[YOUR OBJECTIVE] Copy the listing from the line with "Click the Heuristics button" up to and including the line with "Action: click(x=920, y=264)", changing "Conducting Officer" to "Commanding Officer" and keeping everything else the same.

[INFORMATION GIVEN]
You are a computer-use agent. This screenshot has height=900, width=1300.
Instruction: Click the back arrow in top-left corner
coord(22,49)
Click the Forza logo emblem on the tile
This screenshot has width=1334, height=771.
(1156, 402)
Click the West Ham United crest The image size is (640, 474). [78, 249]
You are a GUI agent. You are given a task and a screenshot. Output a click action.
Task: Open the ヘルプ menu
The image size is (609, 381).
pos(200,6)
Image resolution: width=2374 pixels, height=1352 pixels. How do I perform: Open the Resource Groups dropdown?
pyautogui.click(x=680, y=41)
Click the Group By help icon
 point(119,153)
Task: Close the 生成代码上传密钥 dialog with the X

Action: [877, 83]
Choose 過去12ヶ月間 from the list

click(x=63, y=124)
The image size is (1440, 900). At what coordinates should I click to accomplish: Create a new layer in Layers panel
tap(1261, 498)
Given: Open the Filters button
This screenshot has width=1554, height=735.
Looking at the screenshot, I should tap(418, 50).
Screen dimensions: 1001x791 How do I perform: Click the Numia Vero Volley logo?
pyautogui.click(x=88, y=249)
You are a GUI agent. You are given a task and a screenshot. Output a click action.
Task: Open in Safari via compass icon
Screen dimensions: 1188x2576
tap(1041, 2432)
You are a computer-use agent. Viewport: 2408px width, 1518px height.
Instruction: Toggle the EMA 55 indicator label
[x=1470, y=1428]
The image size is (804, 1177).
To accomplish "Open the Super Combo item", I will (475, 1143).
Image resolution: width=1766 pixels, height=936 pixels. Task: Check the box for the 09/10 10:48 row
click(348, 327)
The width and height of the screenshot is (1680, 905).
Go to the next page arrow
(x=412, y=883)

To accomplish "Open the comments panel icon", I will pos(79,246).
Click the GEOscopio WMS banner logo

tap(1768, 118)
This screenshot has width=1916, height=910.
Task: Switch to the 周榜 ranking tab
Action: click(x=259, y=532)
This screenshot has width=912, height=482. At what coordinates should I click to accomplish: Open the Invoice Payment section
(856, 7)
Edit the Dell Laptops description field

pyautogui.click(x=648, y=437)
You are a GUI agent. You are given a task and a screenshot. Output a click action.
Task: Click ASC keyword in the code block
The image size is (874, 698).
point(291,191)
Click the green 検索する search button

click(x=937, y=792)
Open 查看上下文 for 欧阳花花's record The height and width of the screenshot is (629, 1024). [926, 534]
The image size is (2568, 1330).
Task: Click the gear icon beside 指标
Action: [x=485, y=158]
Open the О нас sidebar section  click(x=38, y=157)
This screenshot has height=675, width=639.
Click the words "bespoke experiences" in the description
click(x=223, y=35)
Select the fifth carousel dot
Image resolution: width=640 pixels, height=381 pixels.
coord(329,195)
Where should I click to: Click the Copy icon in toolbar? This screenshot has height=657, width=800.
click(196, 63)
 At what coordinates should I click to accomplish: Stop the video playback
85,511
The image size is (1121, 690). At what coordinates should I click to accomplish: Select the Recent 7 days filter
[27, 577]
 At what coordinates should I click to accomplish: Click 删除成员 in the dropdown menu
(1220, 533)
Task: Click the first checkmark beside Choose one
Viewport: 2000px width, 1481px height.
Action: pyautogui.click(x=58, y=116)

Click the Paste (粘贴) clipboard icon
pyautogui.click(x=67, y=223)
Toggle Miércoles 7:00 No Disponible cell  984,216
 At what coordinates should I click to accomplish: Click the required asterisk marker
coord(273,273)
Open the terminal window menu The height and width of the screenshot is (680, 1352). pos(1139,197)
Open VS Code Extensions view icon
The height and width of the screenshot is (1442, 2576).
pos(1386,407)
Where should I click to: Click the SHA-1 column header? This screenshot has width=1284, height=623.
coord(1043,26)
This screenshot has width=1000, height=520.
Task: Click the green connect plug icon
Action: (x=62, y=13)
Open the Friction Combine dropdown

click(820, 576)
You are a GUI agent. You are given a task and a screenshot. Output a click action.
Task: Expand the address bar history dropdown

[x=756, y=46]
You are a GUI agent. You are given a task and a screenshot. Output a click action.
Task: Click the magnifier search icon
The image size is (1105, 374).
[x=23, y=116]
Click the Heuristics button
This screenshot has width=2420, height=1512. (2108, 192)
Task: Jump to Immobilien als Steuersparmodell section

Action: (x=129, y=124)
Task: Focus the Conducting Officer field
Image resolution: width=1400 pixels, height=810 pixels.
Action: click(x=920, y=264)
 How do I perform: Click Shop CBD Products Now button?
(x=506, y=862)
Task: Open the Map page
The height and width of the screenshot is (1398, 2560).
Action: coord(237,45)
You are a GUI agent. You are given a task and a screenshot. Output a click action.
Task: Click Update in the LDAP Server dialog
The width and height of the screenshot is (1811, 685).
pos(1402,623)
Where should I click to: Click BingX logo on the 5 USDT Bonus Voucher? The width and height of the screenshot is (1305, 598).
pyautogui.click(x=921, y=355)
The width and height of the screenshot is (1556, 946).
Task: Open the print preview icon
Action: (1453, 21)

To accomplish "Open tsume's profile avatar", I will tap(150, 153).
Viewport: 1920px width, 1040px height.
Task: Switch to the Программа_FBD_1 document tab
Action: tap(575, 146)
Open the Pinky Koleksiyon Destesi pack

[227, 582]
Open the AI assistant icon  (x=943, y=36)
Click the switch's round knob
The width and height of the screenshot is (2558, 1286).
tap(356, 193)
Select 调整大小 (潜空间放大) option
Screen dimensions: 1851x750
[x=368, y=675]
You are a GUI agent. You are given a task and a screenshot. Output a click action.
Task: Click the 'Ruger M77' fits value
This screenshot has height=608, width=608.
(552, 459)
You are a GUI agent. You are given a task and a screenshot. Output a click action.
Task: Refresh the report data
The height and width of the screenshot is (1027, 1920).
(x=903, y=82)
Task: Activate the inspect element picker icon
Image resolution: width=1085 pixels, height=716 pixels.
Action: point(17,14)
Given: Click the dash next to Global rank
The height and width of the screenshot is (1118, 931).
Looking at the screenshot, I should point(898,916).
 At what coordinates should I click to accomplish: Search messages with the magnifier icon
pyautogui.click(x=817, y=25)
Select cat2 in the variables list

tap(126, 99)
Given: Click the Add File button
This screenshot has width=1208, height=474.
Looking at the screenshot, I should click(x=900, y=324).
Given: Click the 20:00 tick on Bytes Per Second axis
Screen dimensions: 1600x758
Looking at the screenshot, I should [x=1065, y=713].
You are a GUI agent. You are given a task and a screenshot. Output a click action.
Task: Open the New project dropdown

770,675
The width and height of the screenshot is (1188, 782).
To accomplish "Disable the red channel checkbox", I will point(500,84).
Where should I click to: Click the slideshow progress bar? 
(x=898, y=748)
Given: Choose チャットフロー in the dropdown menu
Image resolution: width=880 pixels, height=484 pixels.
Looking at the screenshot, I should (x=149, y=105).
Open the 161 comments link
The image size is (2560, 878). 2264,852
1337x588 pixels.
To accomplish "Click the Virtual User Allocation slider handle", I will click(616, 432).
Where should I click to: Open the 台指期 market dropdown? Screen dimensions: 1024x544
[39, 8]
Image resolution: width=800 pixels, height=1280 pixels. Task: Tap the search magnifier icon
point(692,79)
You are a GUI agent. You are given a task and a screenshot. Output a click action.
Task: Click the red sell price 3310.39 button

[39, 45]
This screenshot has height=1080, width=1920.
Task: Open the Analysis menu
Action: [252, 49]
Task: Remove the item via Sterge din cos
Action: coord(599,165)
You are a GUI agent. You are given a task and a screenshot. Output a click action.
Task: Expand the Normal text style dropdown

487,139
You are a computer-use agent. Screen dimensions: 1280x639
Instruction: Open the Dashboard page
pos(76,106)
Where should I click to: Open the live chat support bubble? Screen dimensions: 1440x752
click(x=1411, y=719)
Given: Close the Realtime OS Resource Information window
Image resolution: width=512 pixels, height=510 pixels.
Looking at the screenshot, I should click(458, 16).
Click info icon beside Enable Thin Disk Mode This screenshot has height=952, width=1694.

[ANSWER]
Click the Heuristics button
This screenshot has width=2420, height=1512. (2108, 192)
Task: Jump to Immobilien als Steuersparmodell section

Action: (x=129, y=124)
Task: Focus the Commanding Officer field
Image resolution: width=1400 pixels, height=810 pixels.
Action: click(x=920, y=264)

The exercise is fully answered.